What you are asked to do: Restate the following data in its entirety, word for word and without images.

--- Provided records ---

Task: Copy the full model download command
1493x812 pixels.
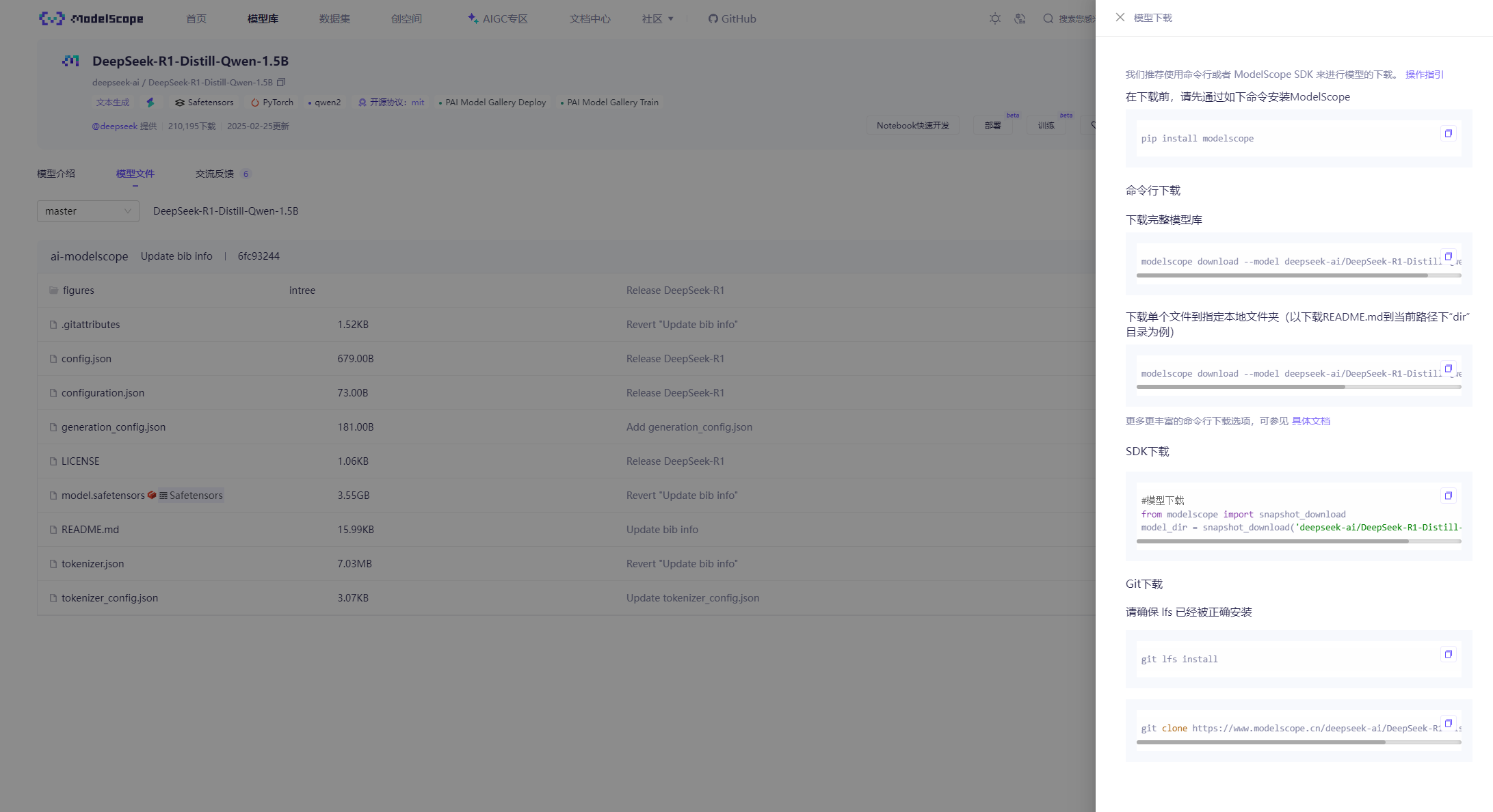Action: [x=1447, y=256]
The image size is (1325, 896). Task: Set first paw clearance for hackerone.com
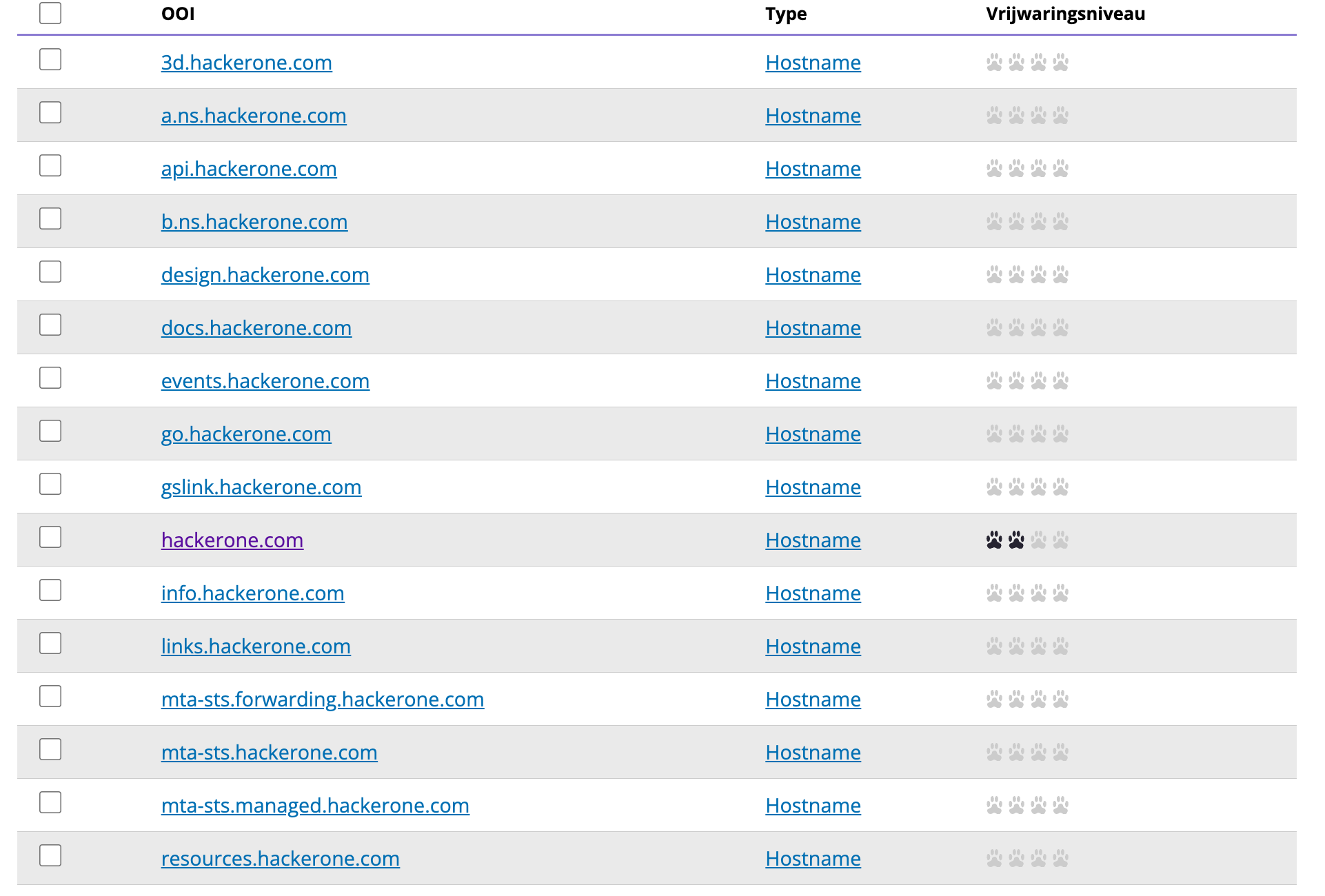[x=993, y=540]
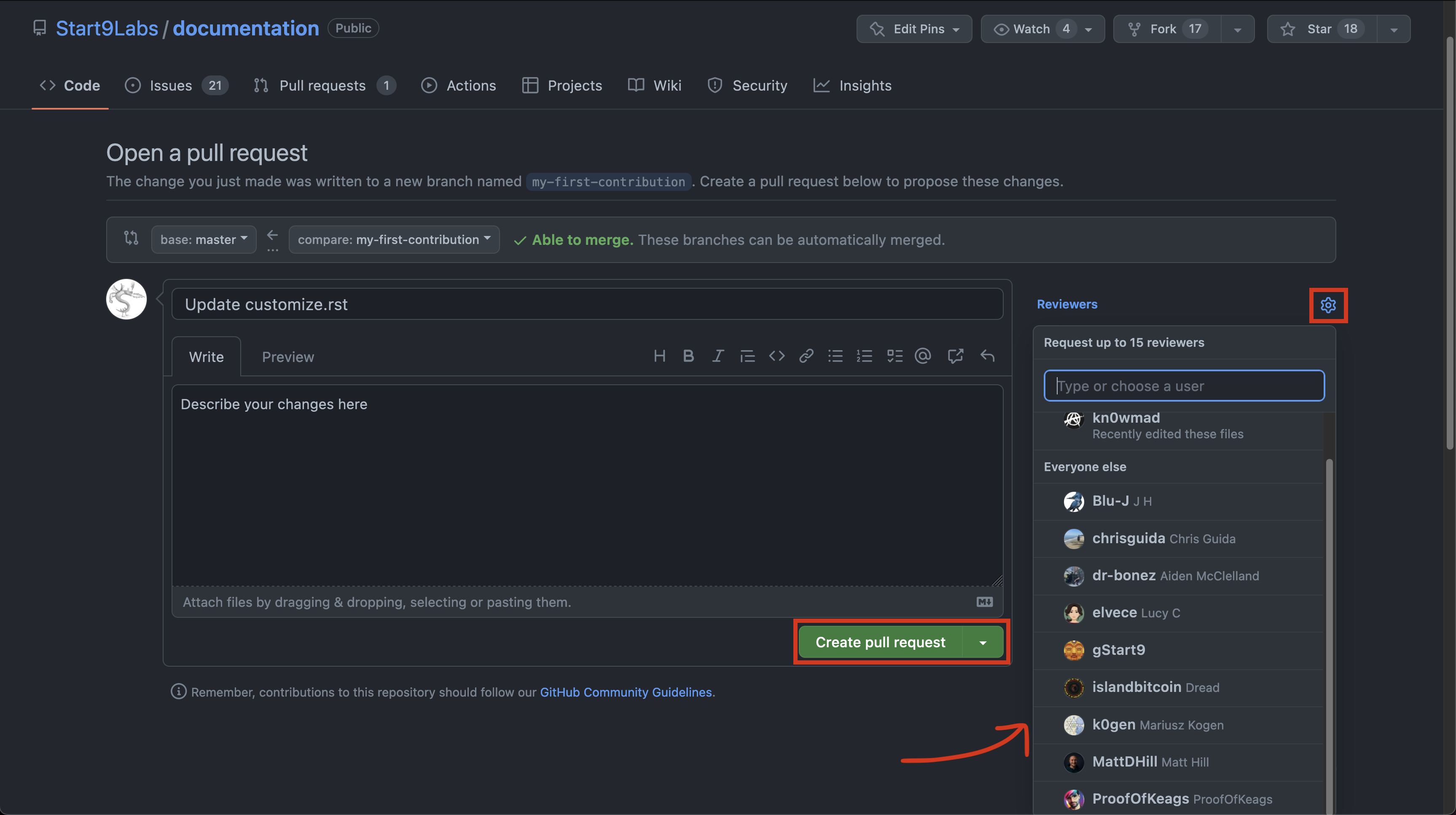
Task: Click the Create pull request button
Action: pyautogui.click(x=880, y=643)
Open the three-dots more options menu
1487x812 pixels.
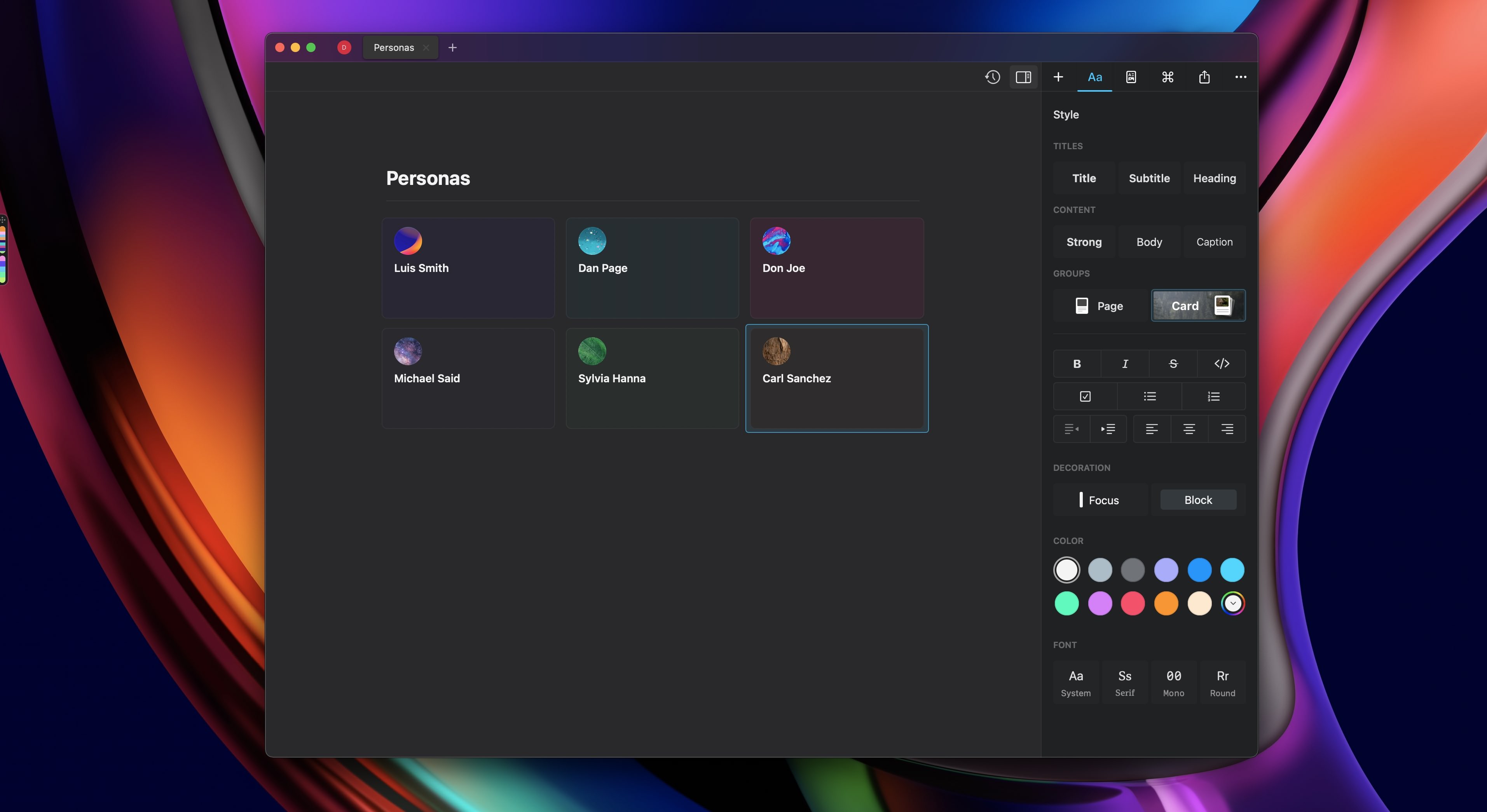tap(1241, 77)
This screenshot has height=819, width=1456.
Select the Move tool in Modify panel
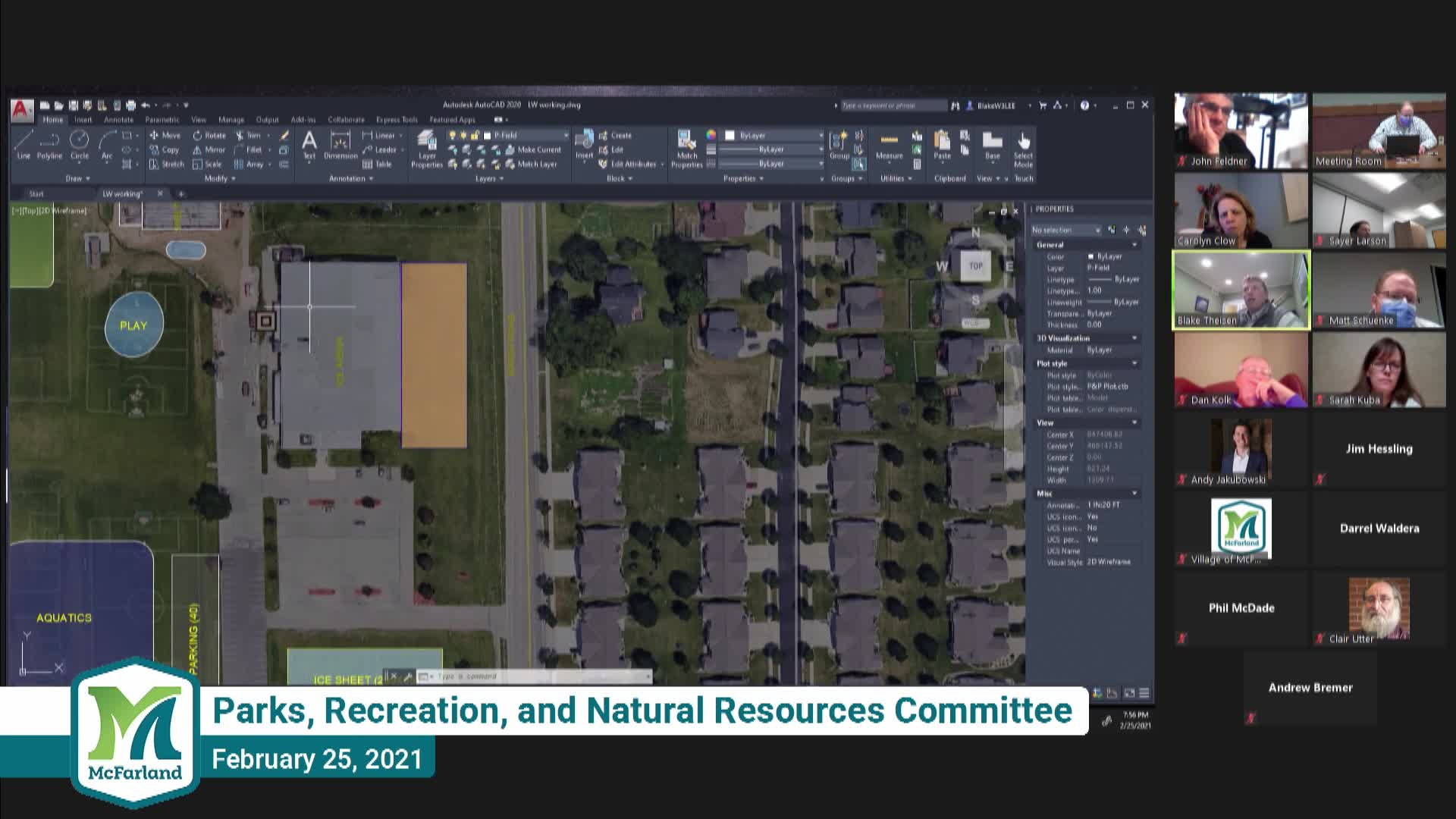[167, 135]
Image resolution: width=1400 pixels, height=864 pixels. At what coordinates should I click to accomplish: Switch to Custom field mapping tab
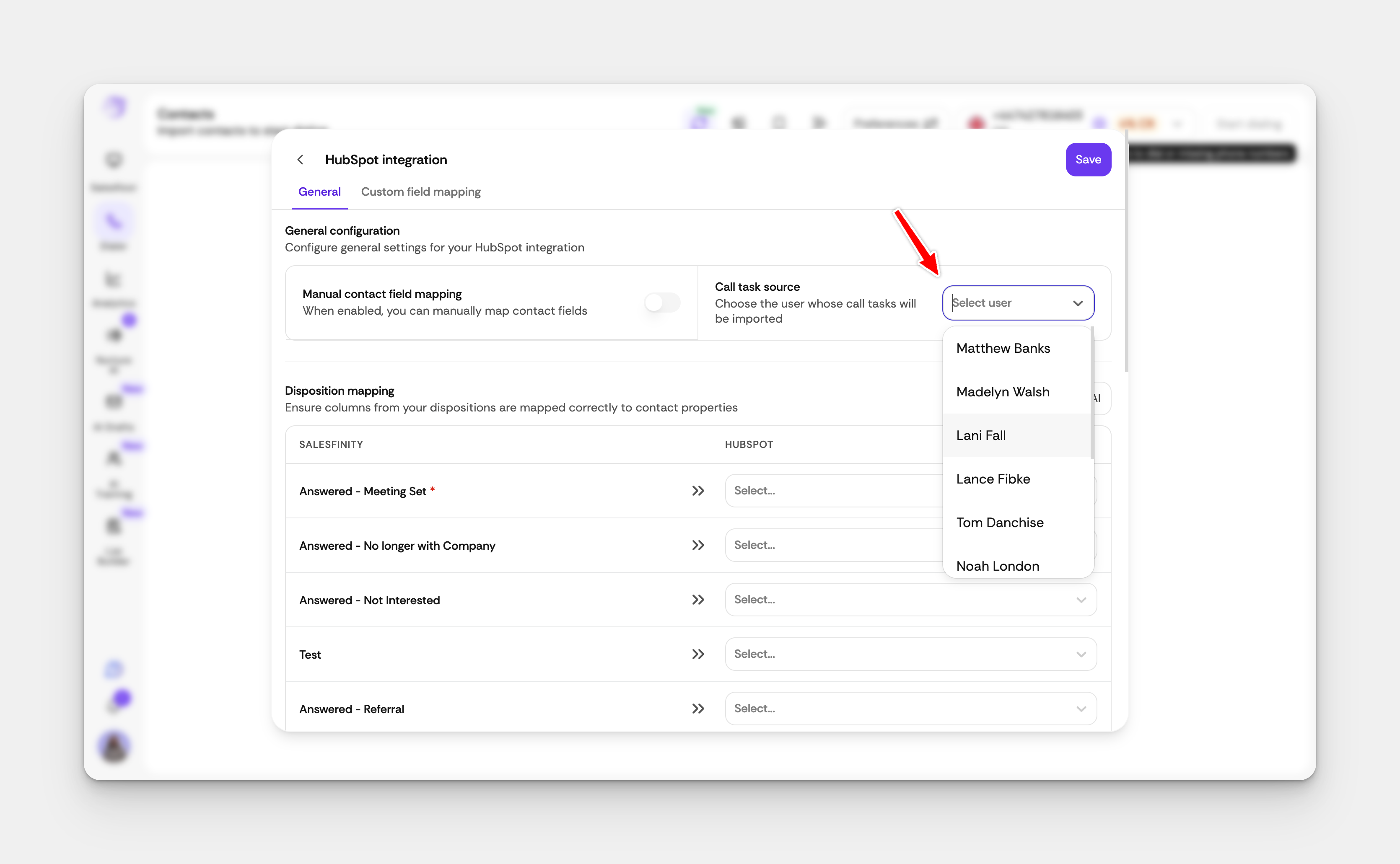[x=421, y=192]
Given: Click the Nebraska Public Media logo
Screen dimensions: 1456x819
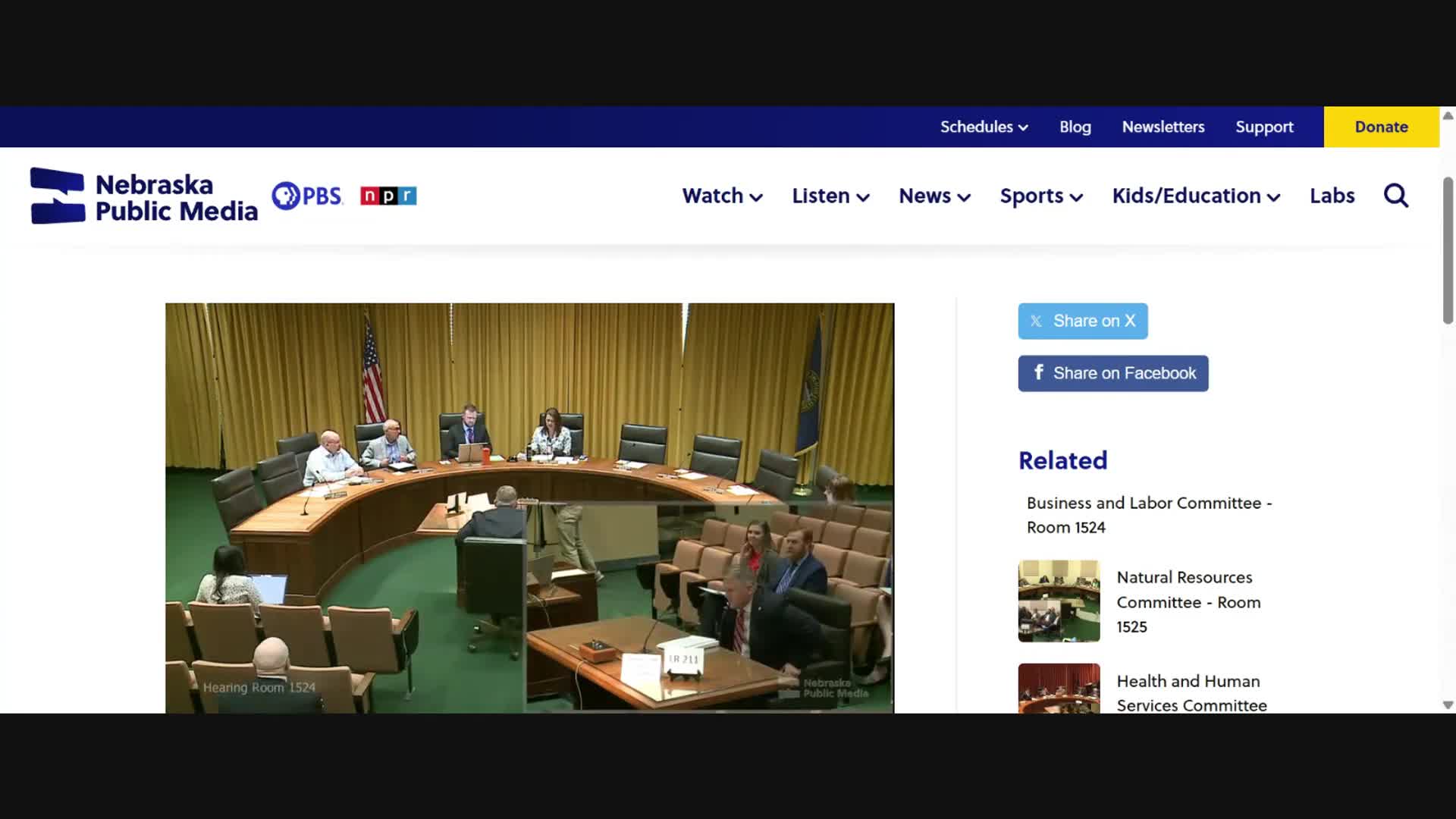Looking at the screenshot, I should tap(144, 196).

---

Task output:
Task: Copy the full model download command
1493x812 pixels.
Action: [x=1447, y=256]
The image size is (1325, 896). Task: Set first paw clearance for hackerone.com
[x=993, y=540]
Task: Click the Create pull request button
Action: pyautogui.click(x=880, y=643)
Open the three-dots more options menu
1487x812 pixels.
tap(1241, 77)
This screenshot has height=819, width=1456.
Select the Move tool in Modify panel
[167, 135]
Image resolution: width=1400 pixels, height=864 pixels. At what coordinates should I click to accomplish: Switch to Custom field mapping tab
[x=421, y=192]
Given: Click the Nebraska Public Media logo
Screen dimensions: 1456x819
Looking at the screenshot, I should tap(144, 196).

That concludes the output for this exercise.